Data for review.
——————————
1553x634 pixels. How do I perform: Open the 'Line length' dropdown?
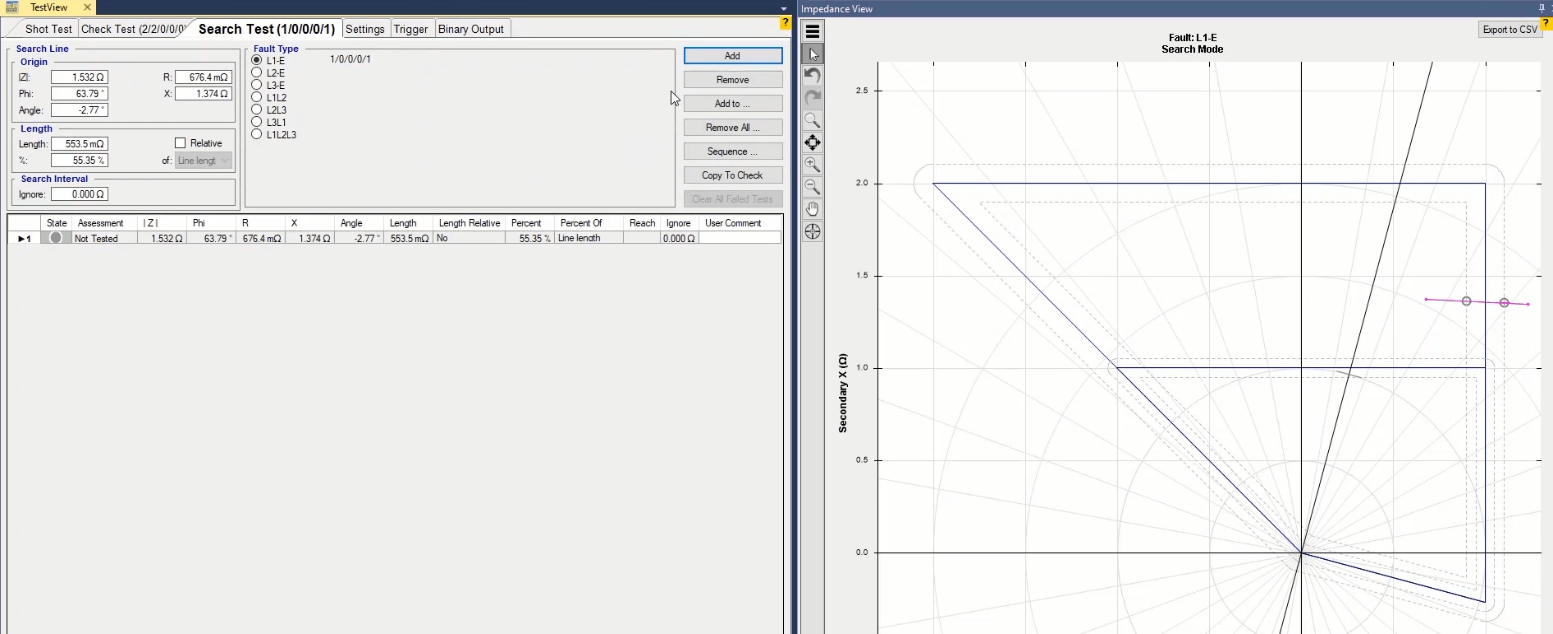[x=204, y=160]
——————————
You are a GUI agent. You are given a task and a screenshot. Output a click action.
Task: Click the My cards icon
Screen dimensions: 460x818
——————————
Problem.
Of the entries above, repeat exactly the lines between the line with "Task: Click the My cards icon" and the line with "Screen dimensions: 460x818", inclusive, and no others.

Result for this exercise.
Task: Click the My cards icon
Screen dimensions: 460x818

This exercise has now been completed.